Issue 1 – Termination of the CFA
It was held that the BR CFA undoubtedly subsisted after 22nd March 2013.
It was held that the Claimant did not terminate the contract but instead affirmed it by the second deed and her conduct generally – unless and until the innocent party terminates the contract, it subsists. The CFA therefore survived and BR remained entitled to payment.
Issue 2 & 3 – Assignment or Novation
Lady Justice Gloster noted that the issue here was really to determine whether, for the purposes of the transitional provisions of section 44(6) of LASPO, the fee payable by the Claimant to NH under the transfer arrangements between BR, NH and the Claimant was a success fee payable under the CFA entered into before 1st April 2013.
It was decided here that there was little doubt that on 10th April 2013 the Claimant entered into a new contract pursuant to the terms of the second deed and letter of instruction. The Claimant agreed to the transfer of the rights and obligations of BR under the BR CFA to NH, with conditions including that the BR CFA remained ‘binding and enforceable’ as between the Claimant and NH.
– Lady Justice Gloster also noted that it was clearly the intention of the parties that NH would simply be substituted in BR’s place, under the same terms of the existing continuing retainer – i.e. the BR CFA. Substantial consideration was made by the Judge to the issue and authorities relating to novation when coming to this conclusion.

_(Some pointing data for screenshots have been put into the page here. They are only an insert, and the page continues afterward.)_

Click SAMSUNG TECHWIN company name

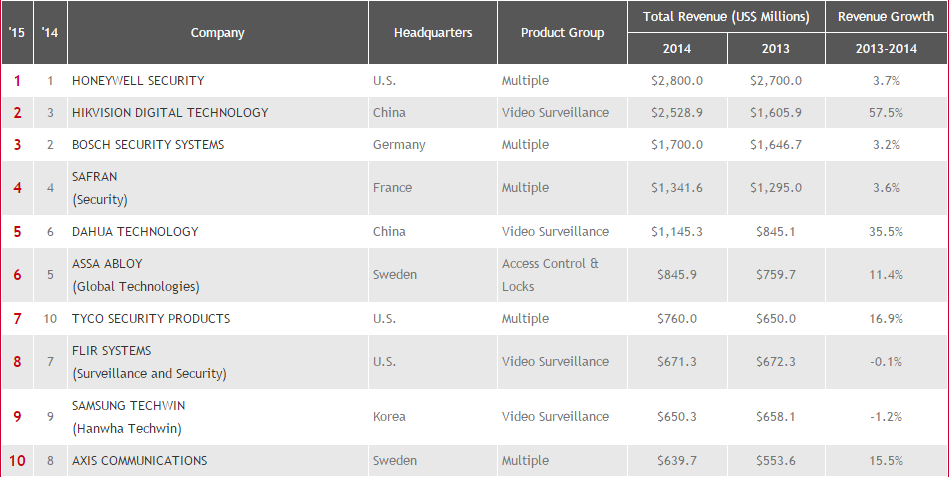coord(128,406)
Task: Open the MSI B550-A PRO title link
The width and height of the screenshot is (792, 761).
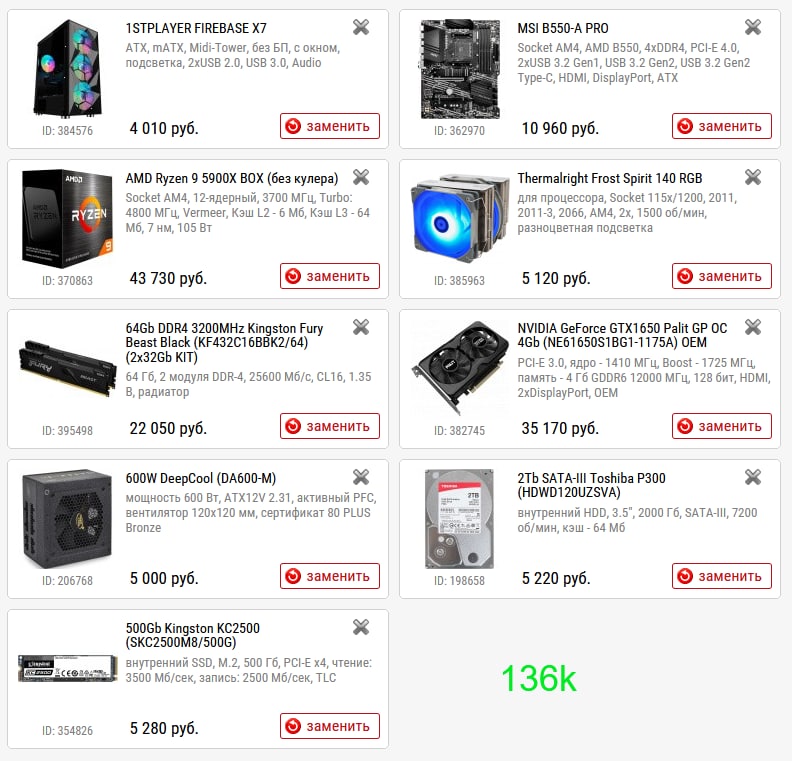Action: (563, 28)
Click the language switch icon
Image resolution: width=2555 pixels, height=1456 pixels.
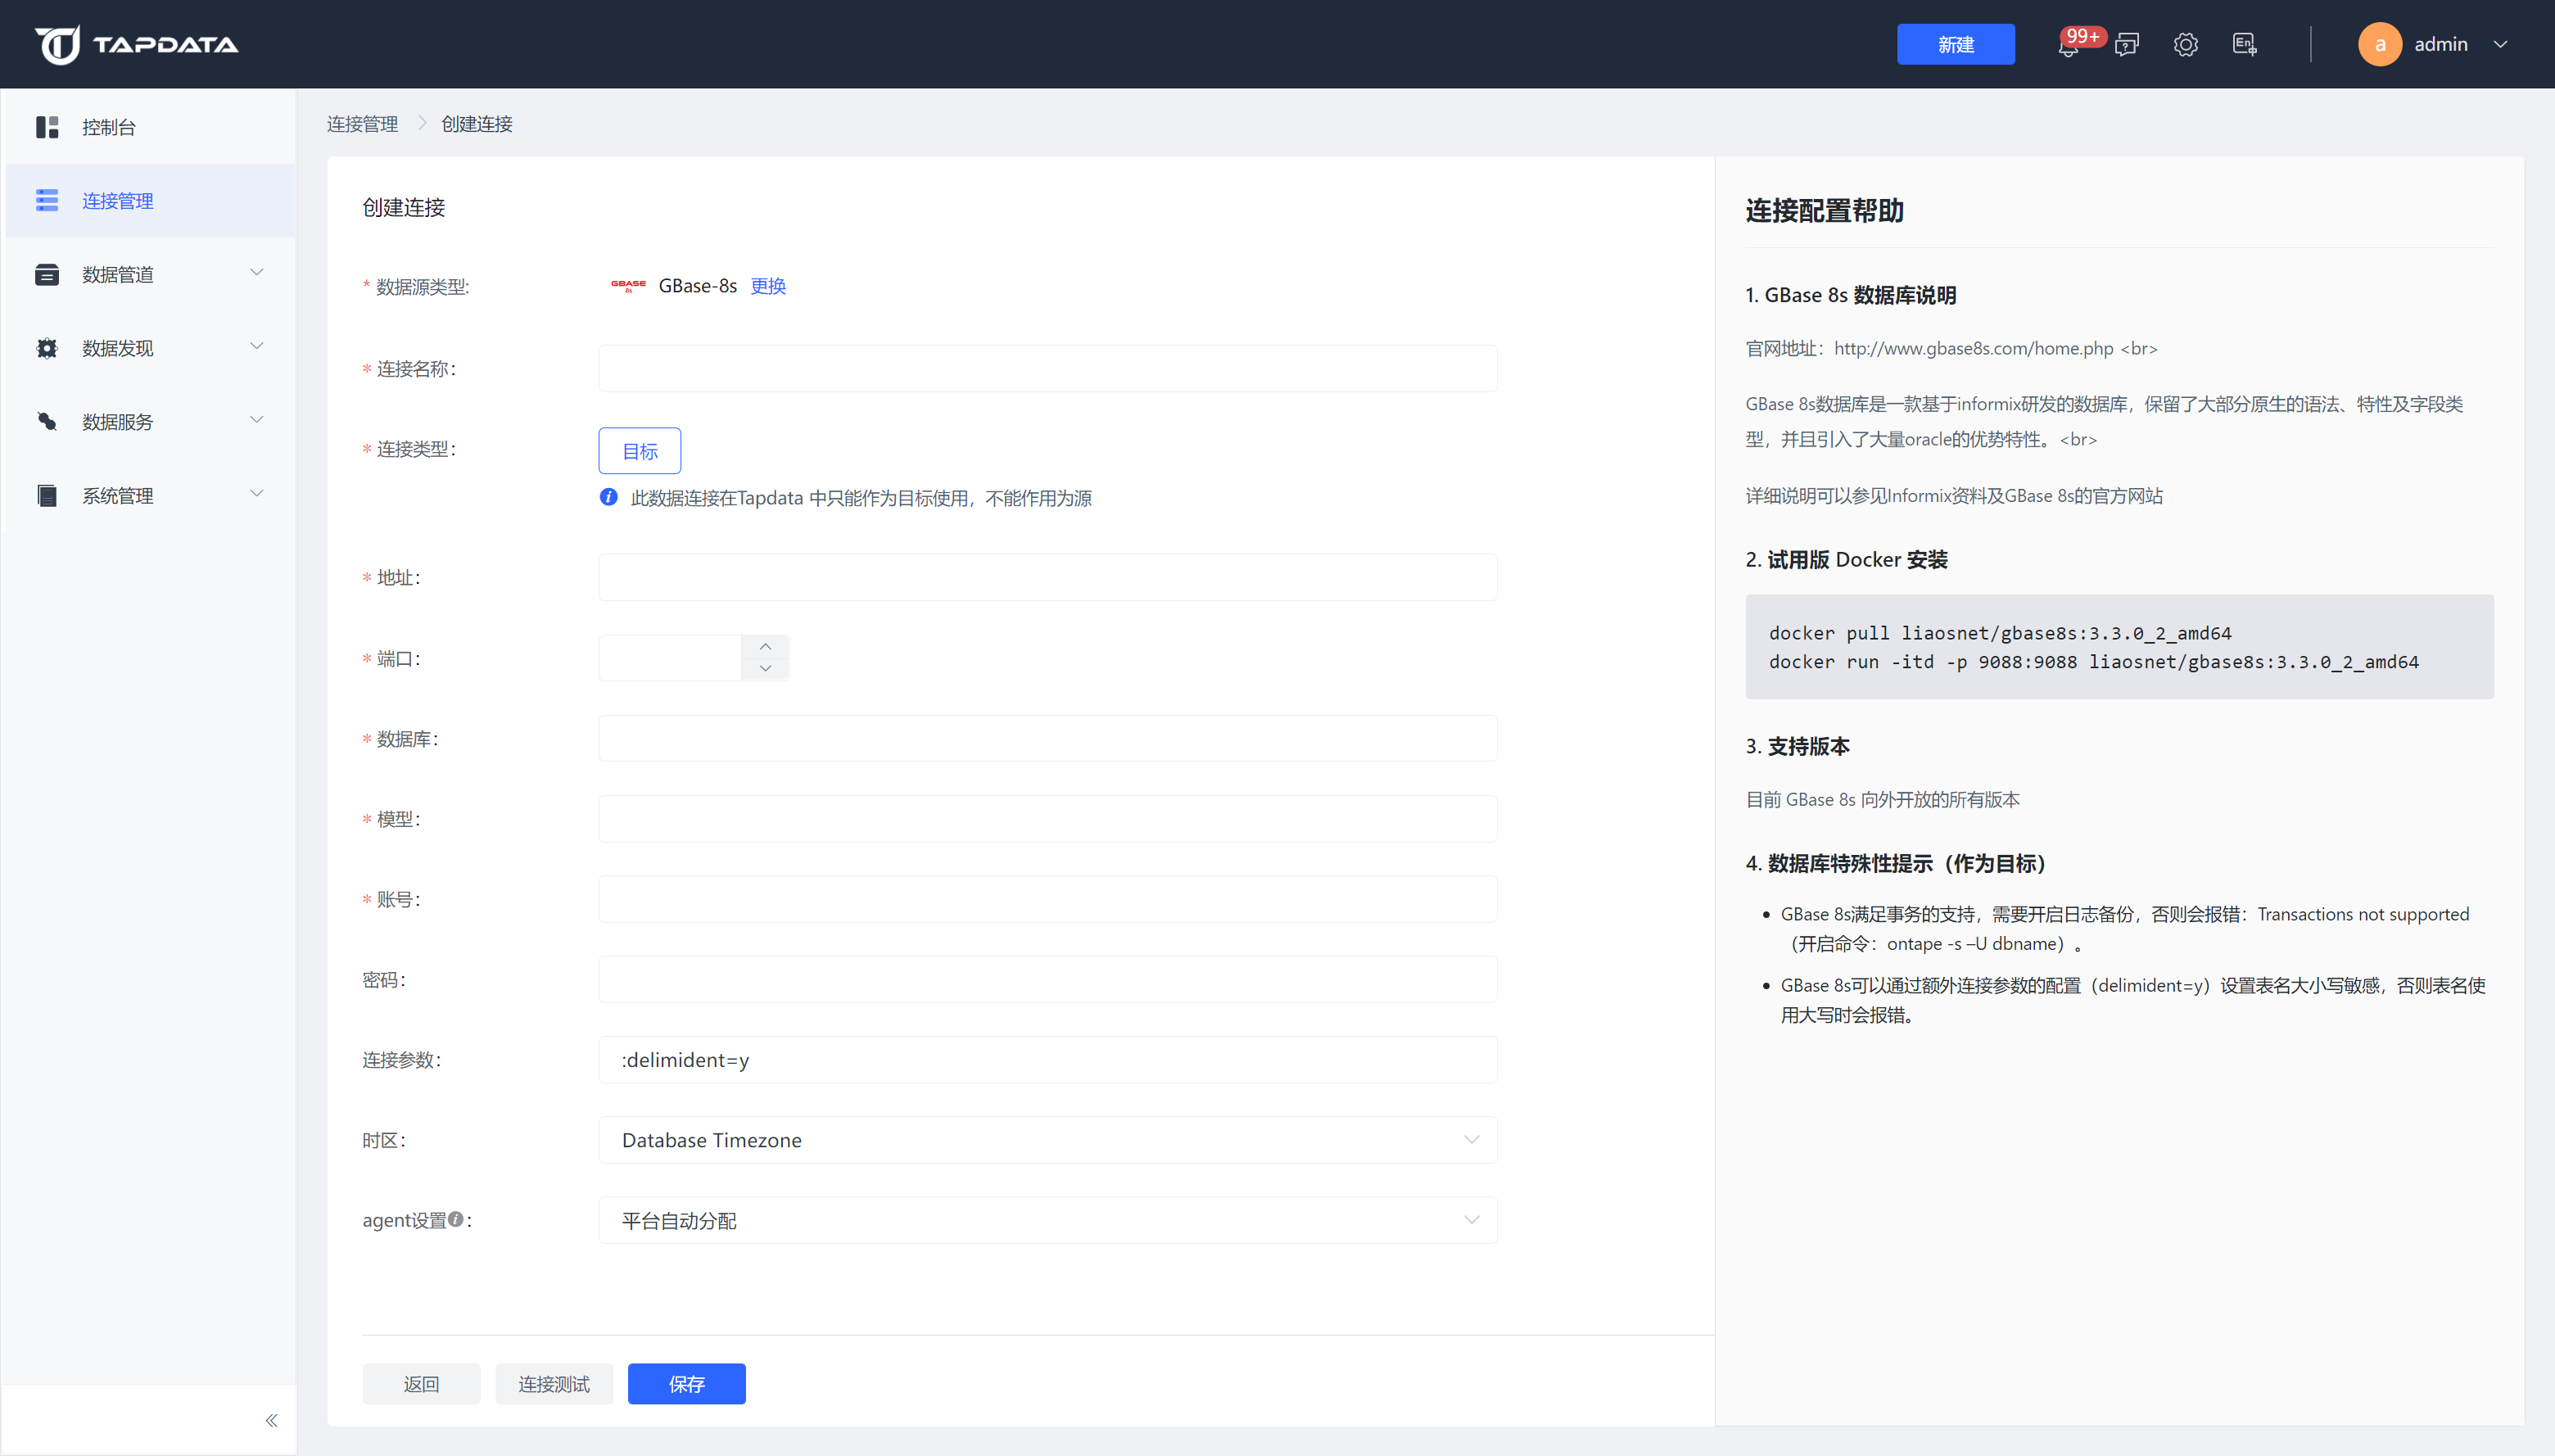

– Ultimately the Judge on appeal agreed with the Claimant’s position in relation to the construction of section 44 of LASPO and held that the parties expressly provided contractual arrangements in assigning the CFA to NH and that the success fee payable to NH was to be payable under a CFA entered into before 1st April 2013.

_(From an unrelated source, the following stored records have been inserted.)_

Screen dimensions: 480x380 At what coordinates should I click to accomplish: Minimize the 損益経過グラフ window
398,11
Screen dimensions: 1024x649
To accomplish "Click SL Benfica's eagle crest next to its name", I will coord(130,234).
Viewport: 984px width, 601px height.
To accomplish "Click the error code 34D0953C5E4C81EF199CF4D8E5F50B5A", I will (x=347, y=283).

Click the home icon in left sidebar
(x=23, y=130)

– Significant weight was applied here to the intentions of the parties (BR, NH and the Claimant) within the contractual assignment.
This is an extremely important judgment which highlights the importance of making clear the intention of the parties when seeking to transfer a retainer. Not all cases will involve the issue of the recovery of a pre-LASPO success fee however regardless of this it is imperative to ensure the contractual assignment is clearly binding through both the deeds prepared and actions of the parties involved.
This decision also provides important guidance about ensuring that the Claimant is a party to any change made to a funding arrangement – this decision suggests that the Claimant should now be party to the decision to assign a contract between firms as a novation, not as a new agreement but as an extension of the previous arrangement in place (in this case with recovery success fees/additional liabilities).